Effect of supersonic fine particle bombardment on microstructure and fatigue properties of Ti-6.5Al-3.5Mo-1.5Zr-0.3Si titanium alloy at different temperatures

In this work, supersonic fine particle bombardment (SFPB) was applied to modify surface of TC11 alloy and its impacts on microstructure and fatigue properties were systematically studied. The modified surface owned a nanoscale grain structure and a compressive residual stress with an amplitude of -196 MPa. The depth of hardened layer was about 300 um. Afterwards, high-cycle fatigue behavior of SFPB modified alloy at -30 degrees C, 25 degrees C and 150 degrees C was studied, and the fracture surface, microstructure evolution, residual stress relaxation and microhardness of Ti alloy were characterized. The results show that the fatigue strength of the alloy is significantly improved by SFPB, and the fatigue strength decreases with the testing temperature.
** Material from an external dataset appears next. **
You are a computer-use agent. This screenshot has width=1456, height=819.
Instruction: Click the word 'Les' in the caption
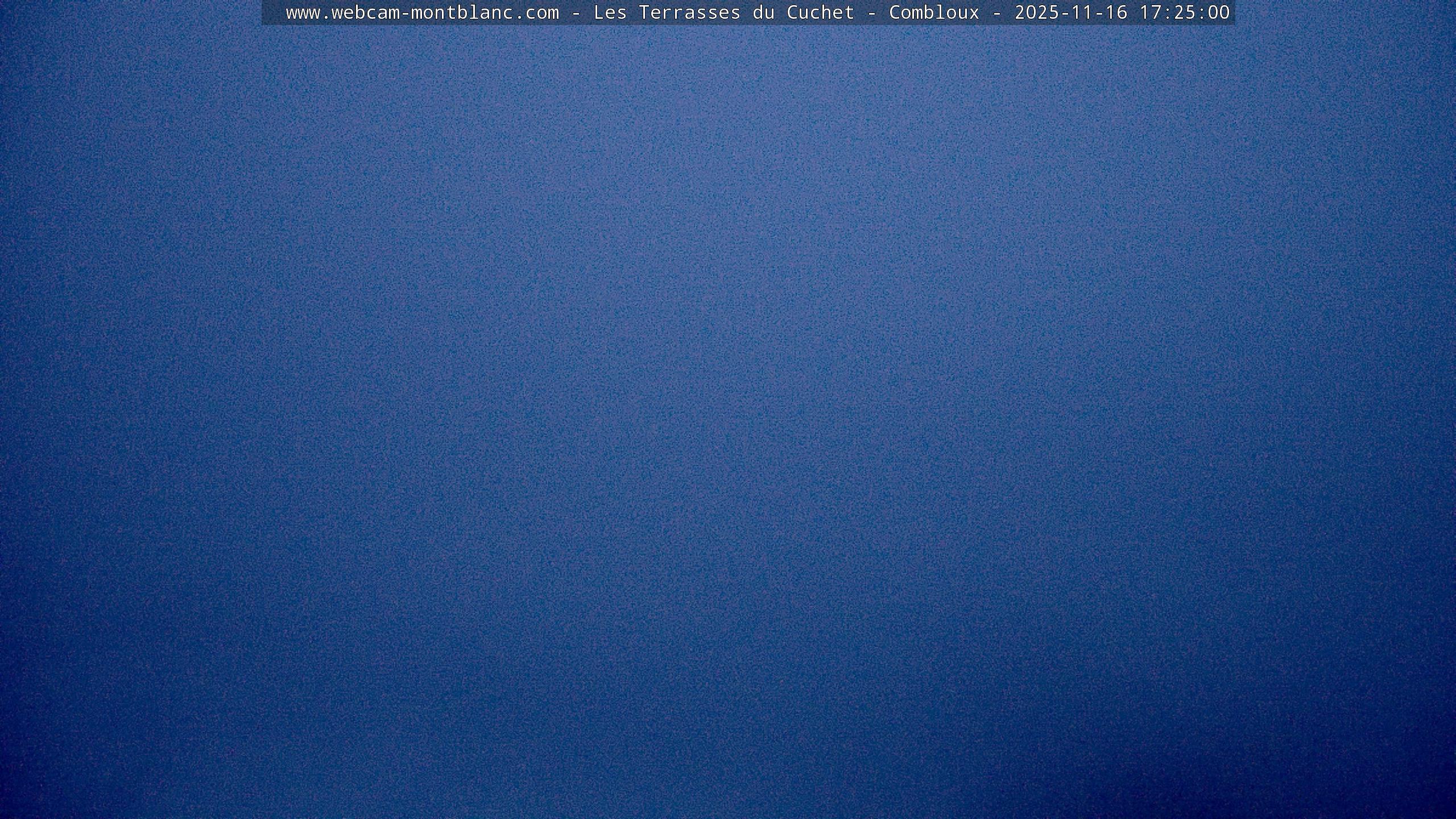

The deformation-induced martensite appears in the subsurface structure of Ti alloy tested at 25 degrees C and 150 degrees C, and the amount of deformation-induced martensite increases with the fatigue loading temperature. The compressive residual stress field induced by SFPB is relaxed in different degrees during fatigue loading. The degree of residual stress relaxation is the lowest under fatigue loading at 150 degrees C due to low cycle life. Mechanisms leading to the microstructural evolution and mechanical property variations were also proposed.